リスコフの置換原則(LSP)
リスコフの置換原則とは
- 派生クラスは、その基本クラスと置き換え可能でなければならない。継承関係を作成するためのガイドラインの集まり。
- でないとクライアントは、RTTI(キャスト)と条件分岐を使用して、その派生クラスのみ通る処理を用意しないといけないが、それは開放閉鎖の原則に違反することが多い。
- こちらも、インターフェース・ジェネリックを使用して、原則を守る。
経験則と約束事
- 基本クラスと派生クラスで置き換え可能にするため、派生クラスで事前条件の追加・事後条件の緩和を行わない。
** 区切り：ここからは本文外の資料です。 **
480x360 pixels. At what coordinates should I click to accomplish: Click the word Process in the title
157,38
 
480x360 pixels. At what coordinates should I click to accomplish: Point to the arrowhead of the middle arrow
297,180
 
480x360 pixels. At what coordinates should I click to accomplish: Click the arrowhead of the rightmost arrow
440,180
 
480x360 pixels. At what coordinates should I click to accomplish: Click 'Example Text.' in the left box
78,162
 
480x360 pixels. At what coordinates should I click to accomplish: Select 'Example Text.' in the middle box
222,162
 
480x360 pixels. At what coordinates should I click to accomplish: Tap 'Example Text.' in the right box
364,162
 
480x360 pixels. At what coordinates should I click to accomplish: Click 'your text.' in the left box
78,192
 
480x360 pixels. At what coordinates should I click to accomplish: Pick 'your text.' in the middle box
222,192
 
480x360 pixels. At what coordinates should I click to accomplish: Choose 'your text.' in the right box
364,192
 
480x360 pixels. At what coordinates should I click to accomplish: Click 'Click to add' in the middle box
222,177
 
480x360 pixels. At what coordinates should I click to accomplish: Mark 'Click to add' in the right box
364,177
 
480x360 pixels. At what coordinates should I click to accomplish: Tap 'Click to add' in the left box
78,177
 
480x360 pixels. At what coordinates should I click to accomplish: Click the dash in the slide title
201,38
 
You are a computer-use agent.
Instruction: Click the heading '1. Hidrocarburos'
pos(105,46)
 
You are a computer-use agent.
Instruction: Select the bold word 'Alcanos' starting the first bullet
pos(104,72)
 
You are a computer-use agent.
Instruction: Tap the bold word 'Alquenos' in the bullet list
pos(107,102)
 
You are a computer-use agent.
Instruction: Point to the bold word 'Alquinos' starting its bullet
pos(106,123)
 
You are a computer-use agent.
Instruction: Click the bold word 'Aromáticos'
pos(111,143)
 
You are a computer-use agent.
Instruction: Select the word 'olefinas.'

- 事前条件とは入力値チェック、事後条件とは出力値チェック
- 不変条件は維持しなければならない。
- 基底クラスのコンストラクタ以降、値が読み取り専用のメンバ変数の場合、派生クラスでも引き継ぐ必要がある。
- 派生型の戻り値の型には共変性がなければならない
- 共変性:戻り値の型がクラス型の参照かポインタで、かつis-a関係にあるものは、戻り値が異なっていてもオーバーライド可能
- 派生型のメソッドの引数には反変性がなければならない。
- 反変性:引数の型がクラス型の参照かポインタで、かつis-a関係にあるものは、引数が異なっていてもオーバーライド可能
- 基本クラスで出来ていたことが、派生クラスで出来ないようになっていてはいけない
- 派生クラスで例外処理を追加してはいけない。(基本クラスよりも制約を増やしてはいけない)
結論
- 派生クラスで公開メソッドを追加しない。クライアント側で呼ばれると、基本クラスと置き換えできなくなるため。
- 派生クラスで例外処理を追加しない。基本クラスでは許可された動きが派生クラスで禁止されてしまうことになるため。 とりあえず、上記2点を意識すれば良いと思われる。